Israel’s legal baseline also reflects that enforceability. Israeli law prohibits discrimination based on sex in key employment contexts, and women have access to courts and remedies in a way that is simply not comparable to monarchies whose reforms depend on political permission. And if one insists on a law-centered metric rather than a war-safety one, the World Bank’s Women, Business and the Law scores place Israel far above Qatar and Oman. That is a more relevant measure of women’s legal and economic autonomy than an index built to swing during wartime.
Which brings us to the Qatar dimension CNN tiptoes around. Qatar is not just a neutral “comparator”: It hosts Hamas’s political leadership in Doha while marketing itself as a respectable mediator. It projects influence through state media, money, and soft power in foreign policy.
Qatari capital has flowed into Western institutions at a scale that should make any serious journalist pause before casually presenting Qatar as a moral benchmark. Under US Department of Education Section 117 reporting, analyses of Georgetown University’s public disclosures place Qatari funding at nearly a billion dollars as of late 2024, within the same Georgetown ecosystem that houses the WPS Index brand. You do not need to think in conspiracy theories to understand incentives. Prestige money shapes elite ecosystems. It also shapes which narratives become socially accepted and which become taboo.
CNN ALSO gestures toward a causal story linking expanded firearms licensing to femicide. Israel’s own femicide monitoring tells a more precise story. The Israel Observatory on Femicide’s 2024 findings show that half of femicide victims were Israeli Arab women, despite Israeli Arabs being only about 21% of the population, and that in the overwhelming majority of cases, the woman knew her killer, often a husband or close family member.
That isn’t a problem you can summarize with a lazy “more guns, more problems” headline. It is domestic violence, enforcement failure, and community realities that demand targeted policing and serious policy. If CNN wants to claim that policy caused murder, it has to prove it, not insinuate it.
After October 7, Israelis sought firearms because they watched civilian communities overrun – and women get brutalized and raped – while the state struggled to reach them in time. In that environment, any discussion of firearms policy has to grapple with the security reality, not pretend it doesn’t exist.
Israel faces real challenges: War strains institutions, coalition politics can empower illiberal agendas, religious courts can harm women, representation can decline, and violence against women remains urgent. These risks must be confronted clearly and honestly.

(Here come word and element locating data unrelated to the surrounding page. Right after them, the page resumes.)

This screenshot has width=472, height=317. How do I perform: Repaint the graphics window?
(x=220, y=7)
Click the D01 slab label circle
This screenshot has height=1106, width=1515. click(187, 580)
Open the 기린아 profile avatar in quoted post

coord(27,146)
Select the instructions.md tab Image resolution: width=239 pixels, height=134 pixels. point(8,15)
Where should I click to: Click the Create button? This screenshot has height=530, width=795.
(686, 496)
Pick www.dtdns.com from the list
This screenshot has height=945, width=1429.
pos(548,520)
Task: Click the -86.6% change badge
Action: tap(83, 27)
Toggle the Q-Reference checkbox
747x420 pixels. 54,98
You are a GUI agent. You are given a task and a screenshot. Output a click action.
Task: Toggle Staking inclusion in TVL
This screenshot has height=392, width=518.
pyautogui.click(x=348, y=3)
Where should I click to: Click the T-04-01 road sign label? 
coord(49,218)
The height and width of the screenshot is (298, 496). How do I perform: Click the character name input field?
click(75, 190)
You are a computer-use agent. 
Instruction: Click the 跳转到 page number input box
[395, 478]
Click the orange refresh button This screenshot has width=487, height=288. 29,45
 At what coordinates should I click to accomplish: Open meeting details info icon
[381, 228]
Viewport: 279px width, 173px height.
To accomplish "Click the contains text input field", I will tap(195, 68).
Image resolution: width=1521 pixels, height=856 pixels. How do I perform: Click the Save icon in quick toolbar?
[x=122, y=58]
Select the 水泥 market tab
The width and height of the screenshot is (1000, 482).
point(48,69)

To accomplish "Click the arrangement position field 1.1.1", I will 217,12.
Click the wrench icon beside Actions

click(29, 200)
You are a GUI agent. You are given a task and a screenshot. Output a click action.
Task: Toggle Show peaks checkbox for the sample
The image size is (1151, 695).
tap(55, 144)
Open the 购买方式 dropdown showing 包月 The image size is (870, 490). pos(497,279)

But turning wartime insecurity into a “women’s rights collapse” advances neither women’s advocacy nor protection, but degrades both. It also hands authoritarian regimes a reputational gift they do not deserve.
If CNN wants to claim women’s rights are eroding in Israel, it should do what journalism owes to the public: name the specific right, identify the legal change, show the rollback, and document the harm. Until then, this is not a women’s rights story: It is a political story, using women, wrapped in sensationalism, and sold as ideology.
Fleur Hassan-Nahoum is Israel’s special envoy for trade and innovation and a former deputy mayor of Jerusalem, with a long record of advancing women’s leadership and democratic governance. She hosts the Jewish News Syndicate’s all-women podcast: The Quad. Chama Mechtaly is the founder and executive director of the Emma Lazarus Institute, where she works on deradicalization and Middle-East integration. She writes on Middle East policy and the failures of the Western “peace” industry.